Avec quelques-uns de mes collègues rapporteurs, nous nous sommes rendus à Londres le 5 février dernier pour y rencontrer nos homologues britanniques. À cette occasion, nous avons bien entendu le message de Lynne Featherstone, ministre déléguée au développement international de Sa Gracieuse Majesté. Elle a rappelé, lors de l’entretien qu’elle nous a accordé, qu’il existait dans son pays un fort consensus populaire, malgré la crise économique, pour atteindre l’objectif de 0,7 % du revenu national brut.

Les Anglais considèrent en effet que l’interdépendance des États nous oblige à redoubler d’efforts, quelle que soit la conjoncture économique mondiale. Suivons cet exemple et rappelons-nous aussi celui qui avait été donné par le président François Mitterrand.
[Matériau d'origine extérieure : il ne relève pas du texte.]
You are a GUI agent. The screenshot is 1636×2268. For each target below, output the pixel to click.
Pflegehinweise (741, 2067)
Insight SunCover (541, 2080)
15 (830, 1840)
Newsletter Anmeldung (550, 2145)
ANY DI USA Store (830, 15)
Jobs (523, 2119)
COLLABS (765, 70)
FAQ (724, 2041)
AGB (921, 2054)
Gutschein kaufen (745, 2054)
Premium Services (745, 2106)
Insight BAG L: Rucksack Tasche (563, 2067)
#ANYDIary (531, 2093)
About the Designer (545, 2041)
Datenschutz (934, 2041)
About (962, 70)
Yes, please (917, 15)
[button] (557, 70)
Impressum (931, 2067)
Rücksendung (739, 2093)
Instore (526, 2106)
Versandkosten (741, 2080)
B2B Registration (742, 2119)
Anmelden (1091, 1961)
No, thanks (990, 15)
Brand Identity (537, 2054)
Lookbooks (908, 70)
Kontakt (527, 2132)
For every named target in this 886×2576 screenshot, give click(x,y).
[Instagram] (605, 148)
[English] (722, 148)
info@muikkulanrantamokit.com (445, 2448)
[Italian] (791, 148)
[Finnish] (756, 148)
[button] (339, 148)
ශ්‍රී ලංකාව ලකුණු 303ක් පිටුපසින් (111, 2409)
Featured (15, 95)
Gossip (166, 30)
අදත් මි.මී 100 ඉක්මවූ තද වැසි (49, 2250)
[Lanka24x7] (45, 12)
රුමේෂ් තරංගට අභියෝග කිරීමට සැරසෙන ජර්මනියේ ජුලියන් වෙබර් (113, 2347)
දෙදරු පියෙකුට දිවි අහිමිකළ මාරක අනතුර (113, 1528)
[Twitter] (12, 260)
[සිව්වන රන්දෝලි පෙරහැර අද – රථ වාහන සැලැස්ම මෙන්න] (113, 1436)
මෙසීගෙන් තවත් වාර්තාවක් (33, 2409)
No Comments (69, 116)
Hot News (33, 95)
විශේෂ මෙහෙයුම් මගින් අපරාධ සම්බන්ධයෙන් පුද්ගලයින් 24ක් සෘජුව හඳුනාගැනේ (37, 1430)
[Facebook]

Lors de la conférence des Nations unies de 1981, il avait déclaré : « Aider le tiers monde, c’est s’aider soi-même à sortir de la crise ». Et il avait ajouté : « Qui pense encore à la croissance harmonieuse d’une moitié du monde sans se préoccuper de l’autre ? »

Monsieur le ministre, parce que l’enjeu du développement, c’est aussi celui d’une paix partagée, je crois utile de rappeler cette ligne qui doit être notre horizon : renforcer notre soutien aux pays du Sud, si possible par une aide bilatérale qui, selon moi, est plus éclairante quant au rôle de la France dans le monde. (Applaudissements.)